## Page text
--- START ---

Antique conservators sometimes bemoan the over-reliance on epoxy by relatively inexperienced woodworkers. I can see the allure of these products, though, after fixing a door that I thought was something of a lost cause. The corner of our old wooden screen door had crumbled off due to internal rot. A hinge was on the loose piece, so this was a structural problem as well as a cosmetic one.
There were basically four options for how to deal with this.
- Replace the old door (c. 1938?) with an off-the-shelf new door. That would have involved rebuilding the doorway to fit available sizes, and likely the work of a professional. Minimum cost would be around $750, I think, and the result would be a new door on an old house that I would have hated every time I saw it.
- Replace it with a custom-made wood door that really matched the house. Probably closer to $1,500 for that, I would guess. That would be the best solution, aesthetically, though I’d prefer a repaired version of the old door, just because I prefer to keep the old house intact.

--- END ---

## Information provided
--- START ---

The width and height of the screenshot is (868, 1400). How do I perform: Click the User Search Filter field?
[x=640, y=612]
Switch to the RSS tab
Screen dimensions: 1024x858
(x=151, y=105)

--- END ---

## Your tasks
a) According to the screen door repair text, what caused the corner of the old wooden screen door to crumble off?
b) Pick up the screen door repair text after its final sentence and continue writing it.

## Outputs in order
a) Internal rot caused the corner to crumble off.

b)
- Repair the rotted parts of old door with new wood. Probably, around $400 to get this done by someone competent Again, it would require more work than I could do well on my own, as the joinery required is a little beyond my capabilities. This approach would almost certainly yield the best quality result.
- Use epoxy to harden the rot and fill the gaps. Getting a supply of high-end products to do this ran about $90, but I’ve got enough left over to address other projects in the future.
You can tell from my verb tenses that I opted for the cheap way, (4), which was the one I felt most secure in doing on my own. The product line I opted for was from The Rot Doctor, which my staff of advisors thought looked promising—maybe not what they'd use for “museum quality restoration,” but way better than the standard stuff you get at general hardware stores. As I’m just fixing a back porch door that nobody ever sees, here, and not restoring, say, a Shaker built-in, it seems appropriate. The company’s customer service was very helpful on the phone, patiently answering my good questions and my idiotic ones.
It was a multiphase process.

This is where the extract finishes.